И ему уже плевать: на установки, обстановку и личные правила, он разорван на крупные куски. Он растерзан её лезвийными когтями, что предугадал ещё давным-давно в попытках переубедить себя в том, что она не виновата. Она просто такой человек, да? Это просто особенность психики, не так ли? Она ничего не изменит, только не злись на неё. Это не под её контролем, не в её власти. Она наверняка не знает, что творит, наверняка не догадывается о том, что это – практически невыносимо. Она не знает, не может знать, что ему больно, она не может знать, как остатки чувств оседают пылью на лёгких… Она не знает, насколько мучительно, она не знает, верно же?

— Решил сбросить меня со счетов, сладкий? – маниакальная улыбка сквозит в бархатистом голосе, только он её не различает – чувствует: скоро сдохнет. Время истекает. — Решил, что можешь так просто от меня отказаться, что можешь забросить наше общее дело? Думал, я не смогу тебе навредить? Не смогу наказать?

Не думал, знал. В точности и до каждой детали. Смогла бы, может сейчас и сможет позже.

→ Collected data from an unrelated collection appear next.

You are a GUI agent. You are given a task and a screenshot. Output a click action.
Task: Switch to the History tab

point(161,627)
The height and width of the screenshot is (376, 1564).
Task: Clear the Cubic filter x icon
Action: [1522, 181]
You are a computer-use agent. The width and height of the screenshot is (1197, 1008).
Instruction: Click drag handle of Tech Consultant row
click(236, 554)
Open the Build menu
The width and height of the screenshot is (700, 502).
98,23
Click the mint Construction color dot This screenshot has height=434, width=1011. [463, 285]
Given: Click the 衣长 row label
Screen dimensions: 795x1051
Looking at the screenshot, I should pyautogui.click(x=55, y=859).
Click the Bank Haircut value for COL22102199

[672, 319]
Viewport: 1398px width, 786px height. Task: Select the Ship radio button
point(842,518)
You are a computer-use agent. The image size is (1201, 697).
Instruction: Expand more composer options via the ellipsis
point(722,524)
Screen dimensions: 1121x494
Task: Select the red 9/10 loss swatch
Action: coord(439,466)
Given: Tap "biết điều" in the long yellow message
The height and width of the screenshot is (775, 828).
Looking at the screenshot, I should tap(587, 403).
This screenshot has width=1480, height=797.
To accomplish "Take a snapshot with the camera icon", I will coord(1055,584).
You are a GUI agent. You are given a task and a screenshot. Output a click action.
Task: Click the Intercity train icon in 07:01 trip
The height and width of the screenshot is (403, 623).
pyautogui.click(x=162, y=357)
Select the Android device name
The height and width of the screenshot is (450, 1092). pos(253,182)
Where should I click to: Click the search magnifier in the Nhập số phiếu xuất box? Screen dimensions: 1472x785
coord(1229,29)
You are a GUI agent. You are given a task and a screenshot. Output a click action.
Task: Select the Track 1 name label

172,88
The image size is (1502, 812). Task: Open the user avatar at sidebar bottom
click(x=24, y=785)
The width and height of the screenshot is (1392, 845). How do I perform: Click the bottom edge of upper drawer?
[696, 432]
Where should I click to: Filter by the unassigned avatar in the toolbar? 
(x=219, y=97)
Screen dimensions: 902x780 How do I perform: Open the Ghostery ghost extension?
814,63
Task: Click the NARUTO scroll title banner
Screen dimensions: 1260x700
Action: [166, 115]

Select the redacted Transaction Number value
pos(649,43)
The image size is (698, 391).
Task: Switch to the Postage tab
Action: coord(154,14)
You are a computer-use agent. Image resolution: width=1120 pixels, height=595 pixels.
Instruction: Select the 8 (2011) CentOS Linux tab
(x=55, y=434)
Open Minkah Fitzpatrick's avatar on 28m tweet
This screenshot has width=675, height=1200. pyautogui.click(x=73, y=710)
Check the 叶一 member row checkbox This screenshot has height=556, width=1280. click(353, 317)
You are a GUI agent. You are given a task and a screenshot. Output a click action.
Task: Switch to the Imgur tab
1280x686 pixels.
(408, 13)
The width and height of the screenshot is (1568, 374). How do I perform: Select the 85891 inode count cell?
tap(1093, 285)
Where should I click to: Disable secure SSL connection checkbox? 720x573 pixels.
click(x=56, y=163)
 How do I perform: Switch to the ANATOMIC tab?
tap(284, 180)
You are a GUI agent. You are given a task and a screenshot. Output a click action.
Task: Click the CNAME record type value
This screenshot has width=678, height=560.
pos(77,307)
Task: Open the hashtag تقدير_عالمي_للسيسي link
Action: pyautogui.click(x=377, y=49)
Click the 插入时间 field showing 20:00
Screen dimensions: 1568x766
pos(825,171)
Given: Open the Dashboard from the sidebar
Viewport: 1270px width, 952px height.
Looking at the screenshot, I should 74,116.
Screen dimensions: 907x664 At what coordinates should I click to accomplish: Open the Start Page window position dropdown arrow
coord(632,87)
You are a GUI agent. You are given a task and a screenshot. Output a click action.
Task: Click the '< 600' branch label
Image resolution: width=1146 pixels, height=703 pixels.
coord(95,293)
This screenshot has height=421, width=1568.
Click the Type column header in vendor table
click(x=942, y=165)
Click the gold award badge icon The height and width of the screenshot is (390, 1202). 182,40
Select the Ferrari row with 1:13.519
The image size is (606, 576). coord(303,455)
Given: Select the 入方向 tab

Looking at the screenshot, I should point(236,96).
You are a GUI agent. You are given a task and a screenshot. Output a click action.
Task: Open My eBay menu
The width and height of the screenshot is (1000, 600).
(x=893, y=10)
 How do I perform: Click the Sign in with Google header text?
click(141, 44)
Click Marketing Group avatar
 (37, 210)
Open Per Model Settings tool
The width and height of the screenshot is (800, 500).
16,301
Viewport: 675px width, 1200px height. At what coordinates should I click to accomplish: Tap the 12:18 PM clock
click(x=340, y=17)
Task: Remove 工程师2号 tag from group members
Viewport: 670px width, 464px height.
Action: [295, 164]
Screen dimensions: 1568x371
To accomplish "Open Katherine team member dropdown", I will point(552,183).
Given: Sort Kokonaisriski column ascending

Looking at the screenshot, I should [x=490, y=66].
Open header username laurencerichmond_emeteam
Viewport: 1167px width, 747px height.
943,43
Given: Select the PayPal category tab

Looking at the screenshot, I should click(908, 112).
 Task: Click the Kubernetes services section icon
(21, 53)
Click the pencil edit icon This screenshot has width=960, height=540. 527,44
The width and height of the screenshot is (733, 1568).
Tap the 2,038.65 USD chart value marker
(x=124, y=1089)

— Я выбью из тебя всё, если понадобится. Я заставлю тебя харкаться кровью, Рик, и плеваться своими же зубами, – она хватает его: трясущегося, еле дышащего, с кожей, что бледнее мела. Слипшиеся чёрные волосы и глаза, утопающие в боли. Взгляд в расфокусе, а его мир утопает в крови. — Для меня ты – расходный материал, не более. Считаешь, ты заслуживаешь нормального отношения? – почти смеётся в белое лицо. — А вот я так не думаю. Ты слабый. Никакой. Годишься, разве что, в тряпки, но и это сомнительно. А знаешь, что здесь самое смешное?

Её пальцы давят на щёки. Слабость овевает всё его существо, веки – будто налитые металлом, никак не желающие держаться открытыми. Он старается взглянуть в её глаза (потому что действительно кажется, якобы это – последний раз), уже готовый терять сознание.

— Ты любишь меня.

Он находит в себе силы оттянуть левый уголок рта и прищуриться.

— Сколько бы грязи я на тебя ни лила, сколько бы раз ни вспарывала тебе руки, – зловеще шепчет та, – сколько бы ни лгала и ни подмешивала в вино отраву… Ты продолжаешь меня любить.

Она плюёт ему в лицо.

— Потому что ты ничтожество, помнишь? – расплывается Скарлетт в улыбке. — Чёртова бестолочь.

Слёзы, что срываются с ресниц, обжигают ему щёки.